◆ **Task**
Without any of the pictures, print every record below exactly.

[Collected data entries]
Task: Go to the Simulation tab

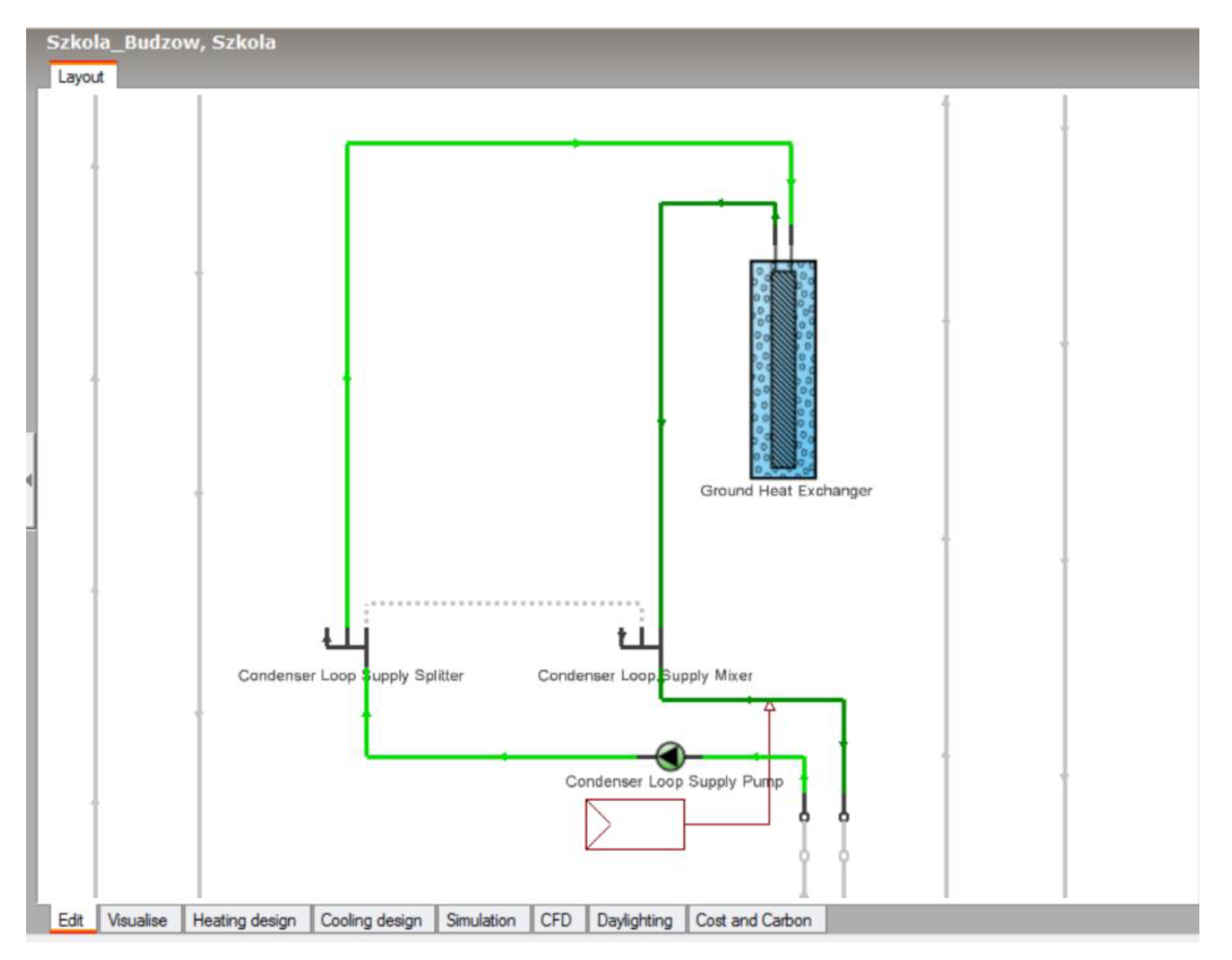Action: [x=480, y=920]
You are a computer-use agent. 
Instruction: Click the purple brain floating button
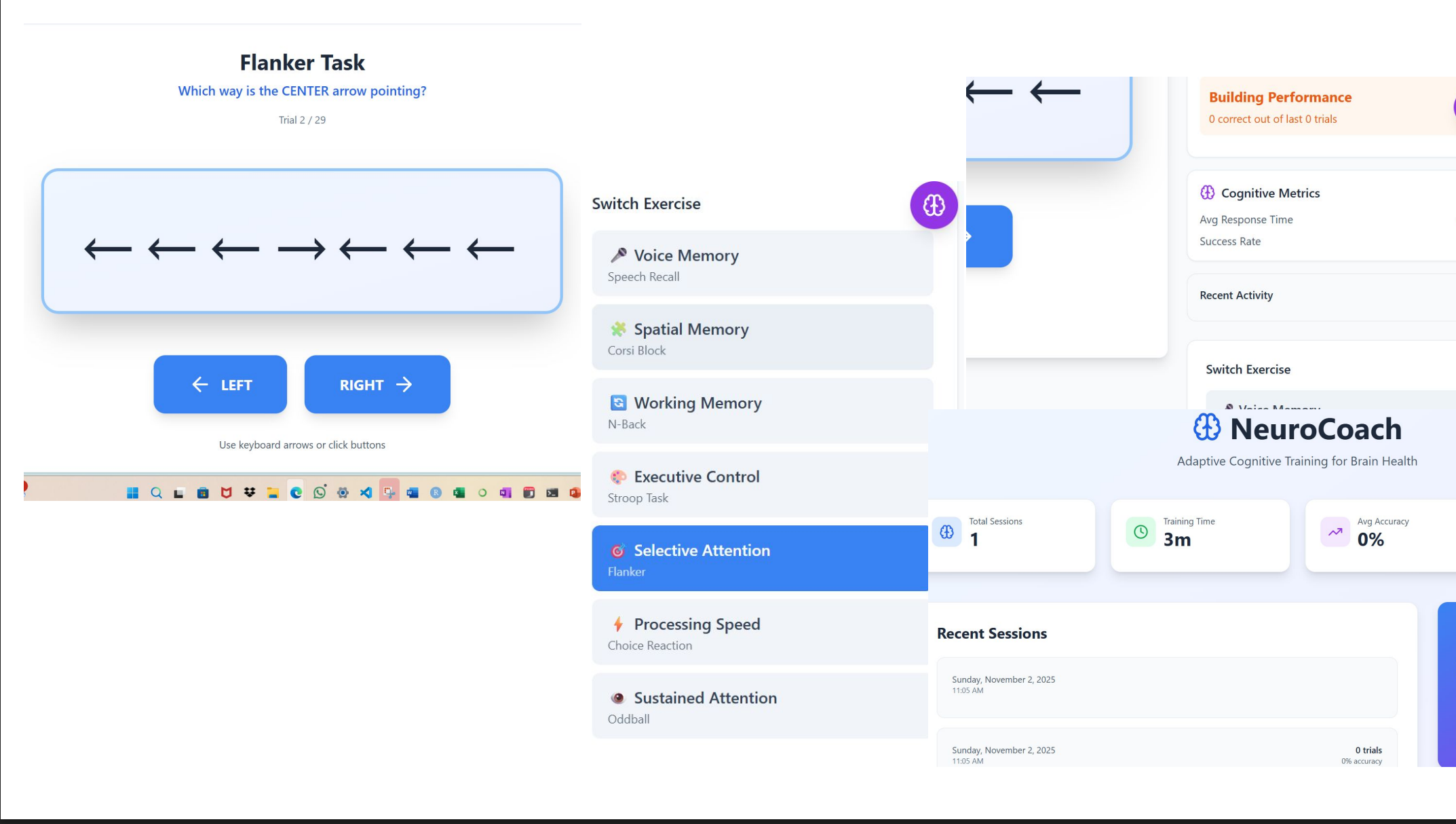coord(934,205)
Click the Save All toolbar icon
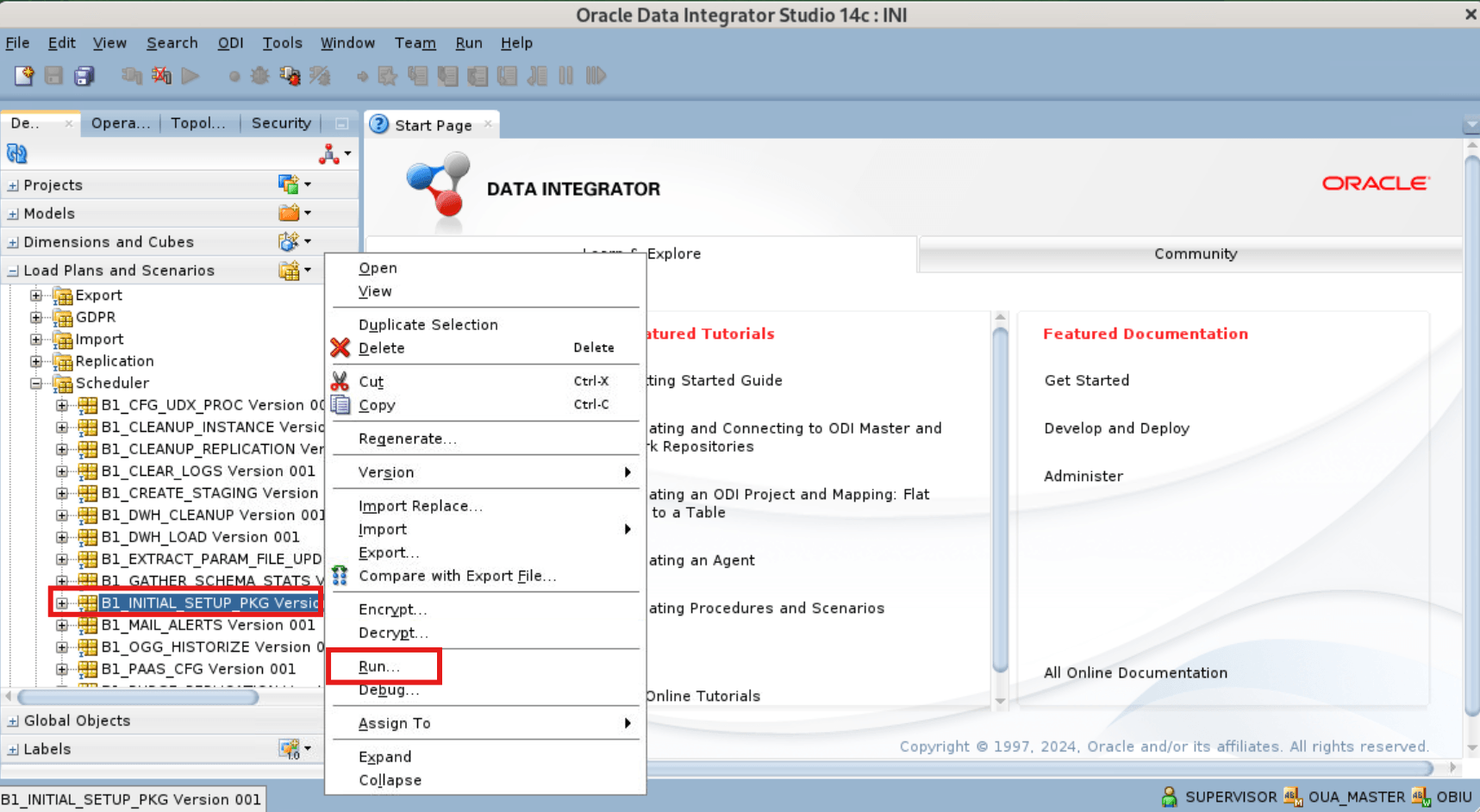This screenshot has height=812, width=1480. [84, 76]
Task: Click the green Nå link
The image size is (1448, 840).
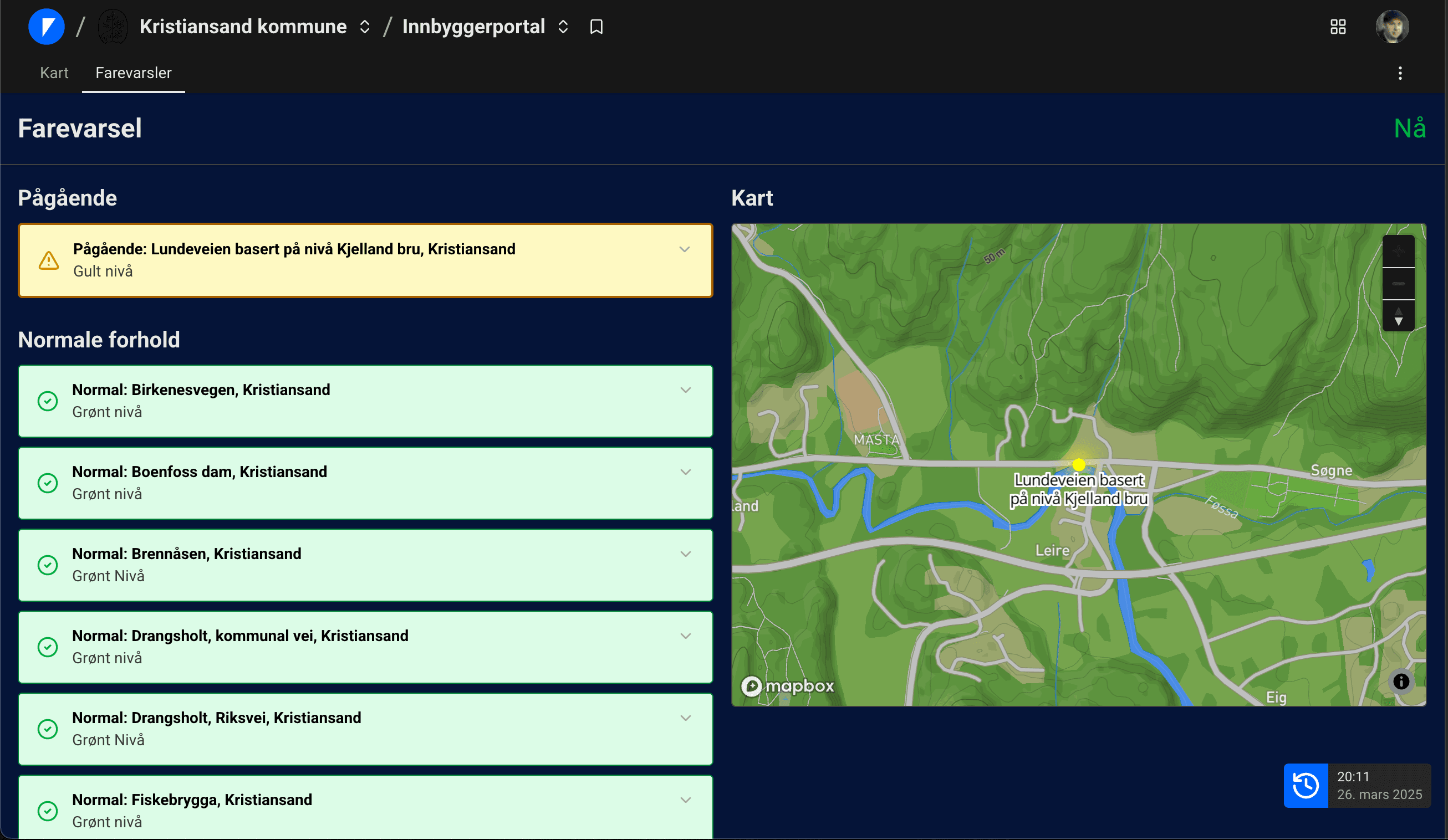Action: coord(1410,127)
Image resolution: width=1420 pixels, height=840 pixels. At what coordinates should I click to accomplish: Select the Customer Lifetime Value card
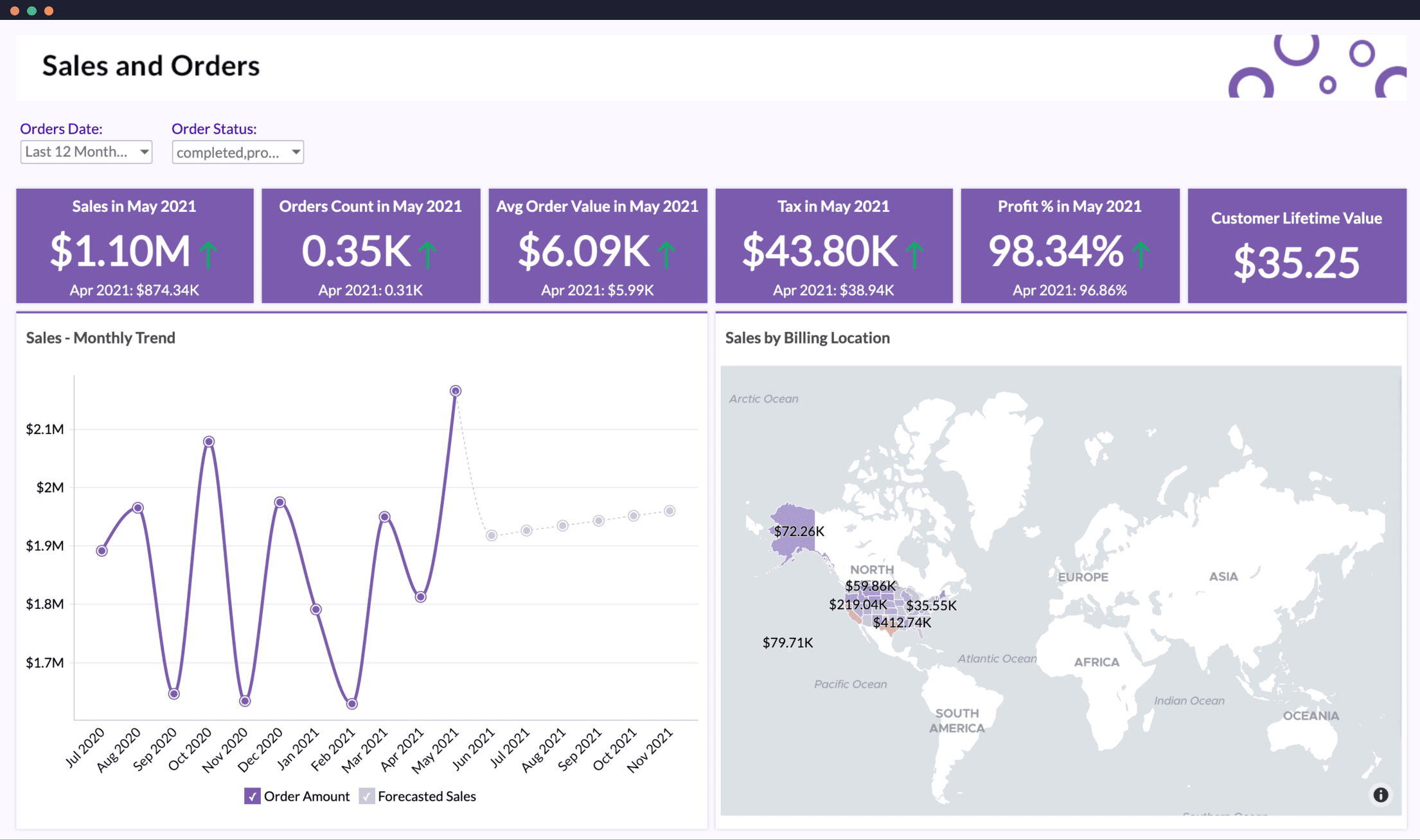pyautogui.click(x=1297, y=245)
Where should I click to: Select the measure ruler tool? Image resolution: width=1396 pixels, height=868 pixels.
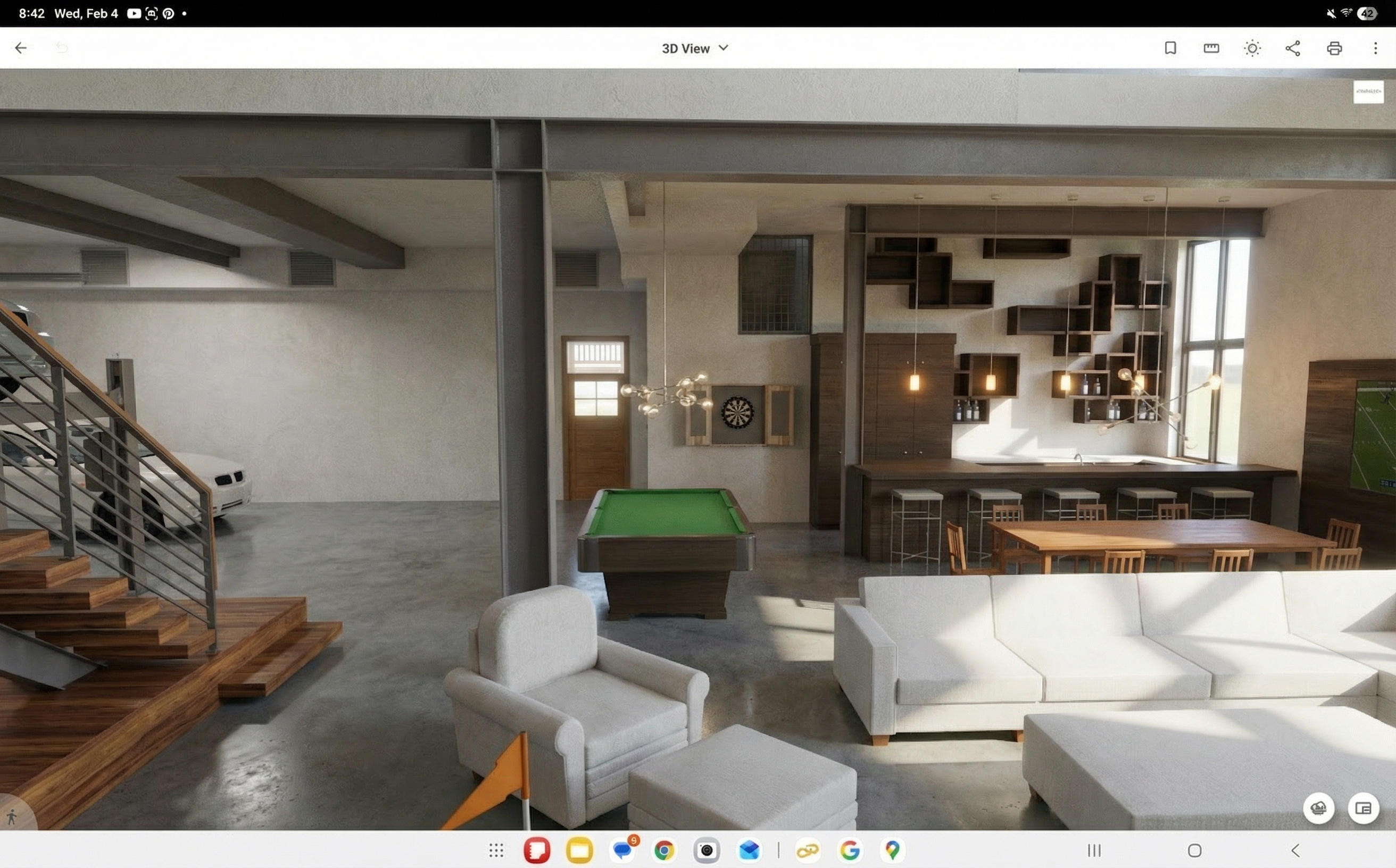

◆ **Exercise response**
Task: Go to the Simulation tab

Action: [x=480, y=920]
You are a computer-use agent. 
Instruction: Click the purple brain floating button
coord(934,205)
Click the Save All toolbar icon
This screenshot has height=812, width=1480. [84, 76]
Task: Click the green Nå link
The image size is (1448, 840).
Action: coord(1410,127)
Image resolution: width=1420 pixels, height=840 pixels. At what coordinates should I click to accomplish: Select the Customer Lifetime Value card
pyautogui.click(x=1297, y=245)
Where should I click to: Select the measure ruler tool? Image resolution: width=1396 pixels, height=868 pixels.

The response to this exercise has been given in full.